Mindfulness is not something we are typically taught in Western culture. Knowledge and ability in academia and sports are all very well. But simple awareness, connection with our higher selves, and empathy — we are left to work these things out for ourselves, if and when we get the opportunity to do so, or to even become aware of how powerful and beneficial they are.
When I was twenty-one, I had an unexpected opportunity to spend ten days on a silent retreat with Buddhist meditation and Dharma teacher, Christopher Titmuss. I had never done anything like it before and had no idea what it would be like to not speak for a whole ten days, but it sounded pretty scary!
It turned out it wasn’t that hard. Even more significantly, the benefits to my awareness of everything around me and internally were astounding.
The retreat was taking place in Bodhgaya in northern India, the place of the Mahabodhi Tree, under which it is said that the Buddha sat when he reached enlightenment. It began during the Kalachakra festival — the most important festival on the Buddhist calendar for the town, when monks and devotees of the Buddha would arrive from all over the world, and from every Buddhist tradition. Japanese, Korean, Chinese, Thai, Tibetan, and probably more that I simply don’t know about.
The retreat itself took place in the Thai Temple, a tranquil and beautiful space with a gated entrance, outside of which the town was heaving, but within which remained in utter peace.
I knew no one at all when I arrived and found myself thrown straight in at the deep end.
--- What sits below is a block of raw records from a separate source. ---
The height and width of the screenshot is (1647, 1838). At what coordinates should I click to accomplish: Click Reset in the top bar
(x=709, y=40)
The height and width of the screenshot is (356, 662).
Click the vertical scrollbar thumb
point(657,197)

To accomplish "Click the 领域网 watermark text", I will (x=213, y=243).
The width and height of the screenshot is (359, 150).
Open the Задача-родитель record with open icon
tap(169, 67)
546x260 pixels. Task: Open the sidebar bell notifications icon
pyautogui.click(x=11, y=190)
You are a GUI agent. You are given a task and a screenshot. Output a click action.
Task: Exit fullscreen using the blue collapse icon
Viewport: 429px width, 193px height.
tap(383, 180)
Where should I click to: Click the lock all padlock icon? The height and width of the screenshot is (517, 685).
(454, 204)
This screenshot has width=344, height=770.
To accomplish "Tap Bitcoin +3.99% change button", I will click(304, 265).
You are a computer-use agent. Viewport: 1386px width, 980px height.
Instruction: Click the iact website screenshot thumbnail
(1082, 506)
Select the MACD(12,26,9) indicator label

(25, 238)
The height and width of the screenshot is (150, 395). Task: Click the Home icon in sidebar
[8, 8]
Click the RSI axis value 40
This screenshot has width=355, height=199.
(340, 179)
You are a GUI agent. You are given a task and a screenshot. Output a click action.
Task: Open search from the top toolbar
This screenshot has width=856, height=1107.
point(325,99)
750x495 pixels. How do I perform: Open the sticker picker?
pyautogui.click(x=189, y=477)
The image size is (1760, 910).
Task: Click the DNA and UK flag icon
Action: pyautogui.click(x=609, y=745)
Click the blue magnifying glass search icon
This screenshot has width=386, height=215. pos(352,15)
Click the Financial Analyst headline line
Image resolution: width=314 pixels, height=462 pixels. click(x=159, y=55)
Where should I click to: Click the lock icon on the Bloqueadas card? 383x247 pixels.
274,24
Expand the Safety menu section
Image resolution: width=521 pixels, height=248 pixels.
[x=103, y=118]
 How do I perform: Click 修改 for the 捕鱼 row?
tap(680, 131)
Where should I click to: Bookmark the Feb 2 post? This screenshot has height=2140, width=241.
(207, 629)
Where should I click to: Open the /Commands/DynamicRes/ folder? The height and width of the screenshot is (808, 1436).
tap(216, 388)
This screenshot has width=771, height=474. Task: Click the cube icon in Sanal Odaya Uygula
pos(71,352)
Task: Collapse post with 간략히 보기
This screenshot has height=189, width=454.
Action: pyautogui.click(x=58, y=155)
I was shown to a room where several other women were already installed. Of course, we were in silence, so there was no “hello” or chit-chat of any kind.
Everyone seemed completely ready to withdraw from the world and from other people. On that first day, I imagined that we would pass the ten days and leave, never having made any connection with one another. Oh, how wrong could I have been?
My bed was merely a mat on the floor, a pillow, and some blankets. I had my own sleeping bag too — a very good thing, given that it was early January in Bodhgaya, on the plains of North India. The nights were cold and layering up was vital.
Each morning, we would start our day with optional yoga at 5.15 am, followed by our first sitting meditation. Yoga asanas were totally my thing, and so I had no intention of missing that session. The rest was more of a blur for the rest of the day. However, falling into a routine enabled me to start to open my eyes — most especially the third one — to patterns, habits, and perceptions that were potentially creating more harm in my life than good.
3 powerful lessons that I took away from this experience :
In all honestly, I would say that my main reason for taking part in the retreat was to push myself out of my comfort zone and prove to myself that I could do something that felt like quite a feat.
But, secondly, I knew that some things in me were likely to change over ten days spent meditating in silence, and I was well and truly open to what was put before me; lessons that served me for life.
1. Letting go of our own baggage and preconceptions is the only way to free us enough to experience true joy.
Every morning, my alarm was set for 5 am, but I was always woken an hour earlier by a woman who seemed to need a full hour longer than everyone else.
5 am I could cope with but 4 am was too early.
At one point during the retreat, I came down with a cold that was going around. As was always the case, it went to my chest and I was feeling pretty rough, so I decided to go to the nurse to see if she could give me something to ease my discomfort.
Aside from discovering I had no voice to speak with due to the cold, completely unknown to me until that moment, I mentioned that I was not managing to get as much sleep as I felt I should since I was being woken up an hour earlier than necessary.
Sleep has always been an issue for me and so it was raising some old negative feelings. I would feel anxiety start to raise its head, worrying about getting caught in a bad sleep pattern.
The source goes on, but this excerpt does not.